First, all 1942 Plymouths are rare. Car production stopped in mid-February of that year, as factories were converted for the World War II effort.
Second, this car is a P14C model – the Town Sedan body appeared only in 1942 in Plymouth, and it wasn’t as popular as the familiar 7-window suicide-door Special Deluxe.
Plymouth built 5,821 Town Sedans. Five are known to exist; two are operational, and this is one of them.
Third, eight P14Cs became military staff cars; only one has ever been restored, and this is it!
Lloyd White, a collector of military vehicles, recognized the rarity of this car, and bought it sight-unseen from an Arizona junkyard in 1980. Lloyd made three trips to the National Archives in Washington, D.C., to learn the entire history of the car. He eventually teamed up with Paul Taylor, a member of Cascade Pacific Plymouth Club, for a nut-and-bolt restoration that honors all Plymouth specifications as well as the military regulations in effect in 1945, when the P14C got a new engine. The restoration process took 12 years.
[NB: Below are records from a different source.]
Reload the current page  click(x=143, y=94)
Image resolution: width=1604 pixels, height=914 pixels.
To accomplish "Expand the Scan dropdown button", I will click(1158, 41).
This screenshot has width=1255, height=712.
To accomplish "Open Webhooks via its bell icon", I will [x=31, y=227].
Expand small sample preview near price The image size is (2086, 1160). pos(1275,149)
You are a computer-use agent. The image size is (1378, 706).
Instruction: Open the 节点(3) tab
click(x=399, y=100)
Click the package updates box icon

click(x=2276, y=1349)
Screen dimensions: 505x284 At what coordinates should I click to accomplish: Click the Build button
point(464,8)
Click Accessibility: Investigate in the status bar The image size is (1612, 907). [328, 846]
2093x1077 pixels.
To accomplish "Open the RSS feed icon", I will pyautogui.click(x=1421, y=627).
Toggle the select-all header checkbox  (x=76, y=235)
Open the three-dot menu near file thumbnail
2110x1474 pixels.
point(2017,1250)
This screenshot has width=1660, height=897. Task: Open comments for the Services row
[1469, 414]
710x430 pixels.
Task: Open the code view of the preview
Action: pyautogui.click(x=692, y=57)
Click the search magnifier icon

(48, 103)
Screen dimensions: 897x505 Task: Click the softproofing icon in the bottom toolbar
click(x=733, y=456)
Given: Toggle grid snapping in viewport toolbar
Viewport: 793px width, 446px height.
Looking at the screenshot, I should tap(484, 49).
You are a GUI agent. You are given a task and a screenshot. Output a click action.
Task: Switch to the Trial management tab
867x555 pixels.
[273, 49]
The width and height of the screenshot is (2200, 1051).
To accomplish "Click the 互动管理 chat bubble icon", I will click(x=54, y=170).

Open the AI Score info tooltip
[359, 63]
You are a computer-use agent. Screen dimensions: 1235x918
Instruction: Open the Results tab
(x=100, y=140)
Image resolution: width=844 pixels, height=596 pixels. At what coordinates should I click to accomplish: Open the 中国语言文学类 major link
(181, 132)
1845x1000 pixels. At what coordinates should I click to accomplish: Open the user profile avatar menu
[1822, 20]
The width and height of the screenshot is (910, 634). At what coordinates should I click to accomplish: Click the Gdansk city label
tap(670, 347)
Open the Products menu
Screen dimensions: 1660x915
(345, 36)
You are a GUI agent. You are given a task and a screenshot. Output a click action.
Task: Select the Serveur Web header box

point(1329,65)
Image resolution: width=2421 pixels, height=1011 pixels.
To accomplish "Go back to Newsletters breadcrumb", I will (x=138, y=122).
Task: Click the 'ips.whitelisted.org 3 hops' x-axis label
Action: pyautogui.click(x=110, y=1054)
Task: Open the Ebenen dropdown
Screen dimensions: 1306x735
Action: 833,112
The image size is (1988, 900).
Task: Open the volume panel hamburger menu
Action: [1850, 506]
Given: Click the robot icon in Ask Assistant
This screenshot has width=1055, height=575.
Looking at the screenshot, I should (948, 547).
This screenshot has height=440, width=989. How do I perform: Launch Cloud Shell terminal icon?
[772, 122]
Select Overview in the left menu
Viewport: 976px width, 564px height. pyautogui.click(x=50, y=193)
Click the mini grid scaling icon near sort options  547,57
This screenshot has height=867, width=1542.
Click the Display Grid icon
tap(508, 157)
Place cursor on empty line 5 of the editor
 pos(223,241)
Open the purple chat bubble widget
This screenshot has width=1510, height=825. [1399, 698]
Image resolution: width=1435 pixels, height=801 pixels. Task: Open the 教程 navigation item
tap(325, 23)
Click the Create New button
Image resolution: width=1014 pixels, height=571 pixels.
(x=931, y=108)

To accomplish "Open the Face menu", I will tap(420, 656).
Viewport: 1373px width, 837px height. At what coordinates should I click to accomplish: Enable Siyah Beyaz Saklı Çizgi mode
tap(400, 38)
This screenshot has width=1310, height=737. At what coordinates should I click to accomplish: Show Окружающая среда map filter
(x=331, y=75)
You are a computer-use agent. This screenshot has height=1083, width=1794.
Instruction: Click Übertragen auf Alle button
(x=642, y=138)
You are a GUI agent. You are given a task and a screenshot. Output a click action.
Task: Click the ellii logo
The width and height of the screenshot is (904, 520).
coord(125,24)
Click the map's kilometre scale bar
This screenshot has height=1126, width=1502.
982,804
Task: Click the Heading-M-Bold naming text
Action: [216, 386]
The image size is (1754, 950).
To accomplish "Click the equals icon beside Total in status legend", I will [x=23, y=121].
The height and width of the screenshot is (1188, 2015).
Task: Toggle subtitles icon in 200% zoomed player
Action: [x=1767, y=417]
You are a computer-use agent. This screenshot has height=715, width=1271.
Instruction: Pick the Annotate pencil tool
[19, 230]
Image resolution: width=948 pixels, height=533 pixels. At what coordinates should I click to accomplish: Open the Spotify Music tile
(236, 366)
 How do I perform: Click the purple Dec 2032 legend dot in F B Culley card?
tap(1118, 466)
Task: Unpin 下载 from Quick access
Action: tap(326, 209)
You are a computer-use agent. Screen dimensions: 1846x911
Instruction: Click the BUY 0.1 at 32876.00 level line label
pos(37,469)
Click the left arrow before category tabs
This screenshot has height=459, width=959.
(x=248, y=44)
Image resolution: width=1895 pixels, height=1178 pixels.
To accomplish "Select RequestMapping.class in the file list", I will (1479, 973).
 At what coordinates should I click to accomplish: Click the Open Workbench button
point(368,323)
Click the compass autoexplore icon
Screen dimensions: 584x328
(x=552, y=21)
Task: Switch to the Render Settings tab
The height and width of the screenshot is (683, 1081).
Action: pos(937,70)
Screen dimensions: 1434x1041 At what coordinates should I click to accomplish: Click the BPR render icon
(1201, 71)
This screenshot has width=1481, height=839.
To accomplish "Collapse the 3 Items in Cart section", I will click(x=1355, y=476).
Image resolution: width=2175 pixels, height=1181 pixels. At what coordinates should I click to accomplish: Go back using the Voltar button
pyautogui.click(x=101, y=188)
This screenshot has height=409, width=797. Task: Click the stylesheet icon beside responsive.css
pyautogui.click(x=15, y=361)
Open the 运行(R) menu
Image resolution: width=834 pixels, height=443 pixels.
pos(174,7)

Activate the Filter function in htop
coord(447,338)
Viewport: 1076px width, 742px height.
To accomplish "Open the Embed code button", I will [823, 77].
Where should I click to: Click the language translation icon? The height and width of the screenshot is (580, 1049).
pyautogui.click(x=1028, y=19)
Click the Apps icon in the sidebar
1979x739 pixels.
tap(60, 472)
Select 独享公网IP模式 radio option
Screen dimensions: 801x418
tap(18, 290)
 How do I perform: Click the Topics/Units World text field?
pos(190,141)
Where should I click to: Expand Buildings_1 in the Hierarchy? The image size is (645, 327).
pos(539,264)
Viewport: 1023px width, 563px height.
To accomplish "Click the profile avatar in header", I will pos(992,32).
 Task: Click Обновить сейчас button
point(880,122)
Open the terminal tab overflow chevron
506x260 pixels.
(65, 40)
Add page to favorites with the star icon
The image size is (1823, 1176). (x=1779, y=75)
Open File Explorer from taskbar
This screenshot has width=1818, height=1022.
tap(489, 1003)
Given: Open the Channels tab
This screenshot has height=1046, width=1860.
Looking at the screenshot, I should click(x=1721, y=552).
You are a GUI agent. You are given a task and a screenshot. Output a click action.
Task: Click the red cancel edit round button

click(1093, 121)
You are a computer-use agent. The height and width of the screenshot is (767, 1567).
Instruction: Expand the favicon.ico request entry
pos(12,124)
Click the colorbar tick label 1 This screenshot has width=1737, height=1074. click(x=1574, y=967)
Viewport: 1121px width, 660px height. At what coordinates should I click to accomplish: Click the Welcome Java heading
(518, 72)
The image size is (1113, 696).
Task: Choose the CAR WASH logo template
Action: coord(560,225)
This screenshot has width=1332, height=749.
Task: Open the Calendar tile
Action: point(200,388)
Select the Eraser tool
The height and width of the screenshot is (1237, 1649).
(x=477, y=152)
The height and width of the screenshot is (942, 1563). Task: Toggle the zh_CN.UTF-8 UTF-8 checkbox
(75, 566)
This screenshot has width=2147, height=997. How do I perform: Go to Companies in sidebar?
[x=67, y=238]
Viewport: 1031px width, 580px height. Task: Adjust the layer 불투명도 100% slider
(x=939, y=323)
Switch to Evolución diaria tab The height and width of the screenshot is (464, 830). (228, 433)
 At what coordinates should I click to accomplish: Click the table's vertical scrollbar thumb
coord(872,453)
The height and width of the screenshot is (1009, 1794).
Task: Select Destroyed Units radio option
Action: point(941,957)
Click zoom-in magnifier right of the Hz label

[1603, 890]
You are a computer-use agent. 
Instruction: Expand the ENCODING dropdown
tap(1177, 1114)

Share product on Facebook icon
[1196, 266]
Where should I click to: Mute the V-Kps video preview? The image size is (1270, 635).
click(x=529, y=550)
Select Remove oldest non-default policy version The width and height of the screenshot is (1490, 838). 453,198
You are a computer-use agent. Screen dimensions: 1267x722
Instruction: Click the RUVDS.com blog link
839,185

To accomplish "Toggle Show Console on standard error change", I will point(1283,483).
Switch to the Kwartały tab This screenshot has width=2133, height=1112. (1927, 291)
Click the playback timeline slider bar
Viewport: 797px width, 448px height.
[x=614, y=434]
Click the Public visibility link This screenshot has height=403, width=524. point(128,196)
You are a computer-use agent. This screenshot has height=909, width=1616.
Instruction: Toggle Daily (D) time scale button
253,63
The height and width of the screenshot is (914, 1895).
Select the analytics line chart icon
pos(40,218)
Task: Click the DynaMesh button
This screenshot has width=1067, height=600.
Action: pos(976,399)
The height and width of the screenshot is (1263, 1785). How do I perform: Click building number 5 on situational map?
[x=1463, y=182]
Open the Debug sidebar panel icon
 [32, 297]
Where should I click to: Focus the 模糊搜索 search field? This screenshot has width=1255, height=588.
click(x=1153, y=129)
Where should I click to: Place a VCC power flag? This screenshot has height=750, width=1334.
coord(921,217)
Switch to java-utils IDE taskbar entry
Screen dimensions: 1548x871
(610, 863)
Due to Lloyd's resourcefulness and persistence as a researcher, quite a bit is known about this car. It was built on January 29, 1942. By that time, all chromium and stainless steel was going to the war effort, and these late production cars, known as "blackout" models, had painted trim and bumpers. The trim moldings had different contours, and even the door handles were slightly different from the cars produced earlier in the model year.
The P14C found its way to the Smith Golden dealership in Glendale, California. In mid-February, 1942, new car inventories were frozen, and civilians without signed purchase orders were out of luck. The Town Sedan got its coat of olive drab paint, and was placed at the San Francisco Ordnance Depot.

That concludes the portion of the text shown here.